## What is expected
Carry on the passage about a Zurich data protection commissioner's warning against nationwide e-voting in Switzerland, beginning right after its final sentence.

## Exercise passage
"""

A leading data protection expert has warned of future security breaches if the government’s plan to introduce e-voting at a nationwide level goes ahead. Bruno Baeriswyl, data protection commissioner in canton Zurich, urged the authorities to give up plans, announced last April, for online voting across Switzerland. Speaking on the occasion of this year’s European Data Privacy Day at the end of January, Baeriswyl said that current technology could not guarantee that ballots remain secret in votes and elections. He and other cantonal data protection commissioners argued that digitalisation could undermine democratic principles even while online systems help to simplify procedures. “The current systems for e-voting override the secret ballot in votes and elections. But it is imperative that all transactions must always be verifiable in a secure system. As a result, either we have ballot secrecy or we don’t have a secure method,” Baeriswyl said. “And this is highly risky for our democracy.”

"""

## Material shown
"""

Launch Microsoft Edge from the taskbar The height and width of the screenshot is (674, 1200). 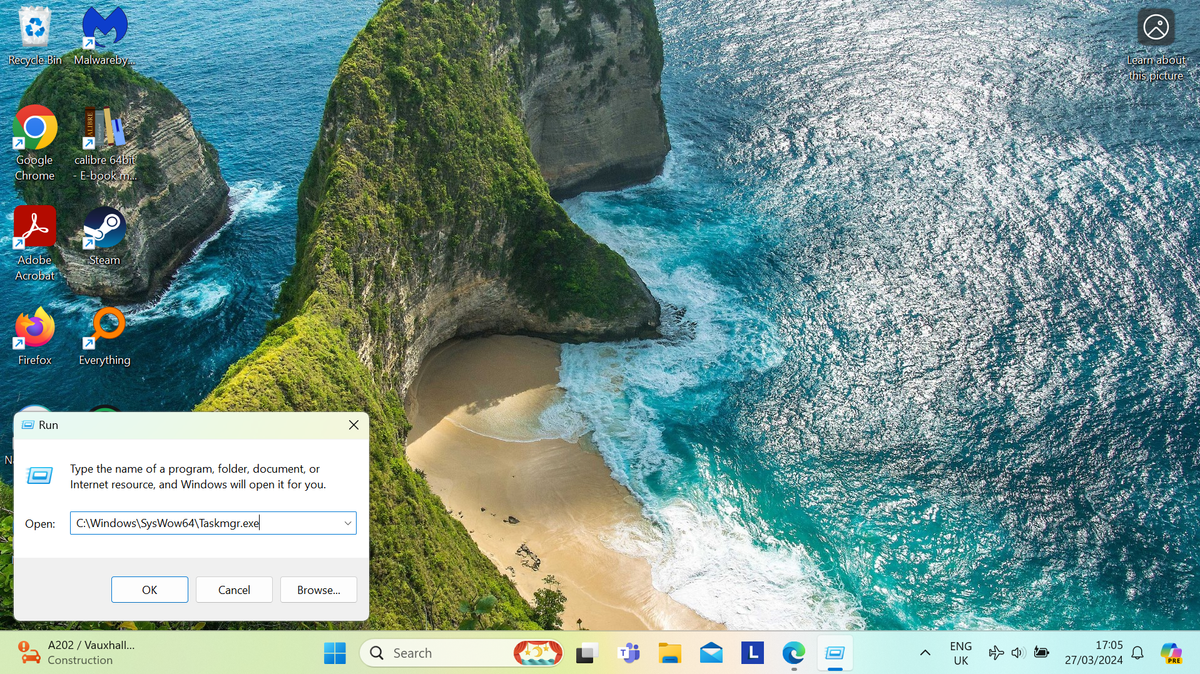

"""
"""

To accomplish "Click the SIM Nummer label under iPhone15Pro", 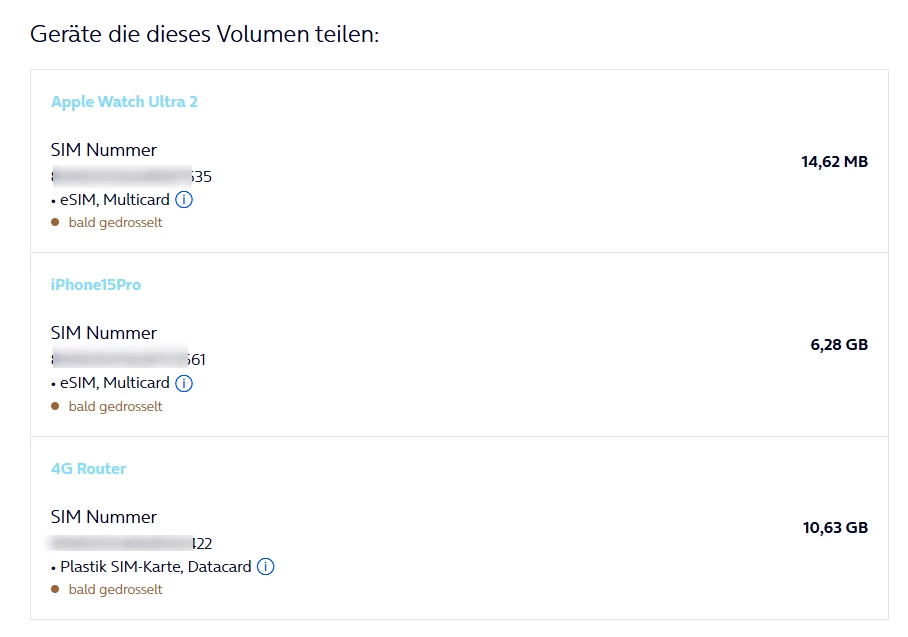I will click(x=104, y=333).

"""

## Expected output
… Bryan Fordexternal link, associate professor at the Lausanne-based Federal Institute of Technology, points out that the Swiss technology standards are high, and the country is even at the forefront in some areas of IT security.
“Yet there is no absolute security,” the data protection expert says. “It is indeed a big challenge to ensure data protection in e-voting,” he cautions.
The computers of individual citizens are a major concern as the e-voting systems in use can’t isolate private computers from the entire user network. A computer that has been infected with malware could infringe the secret ballot.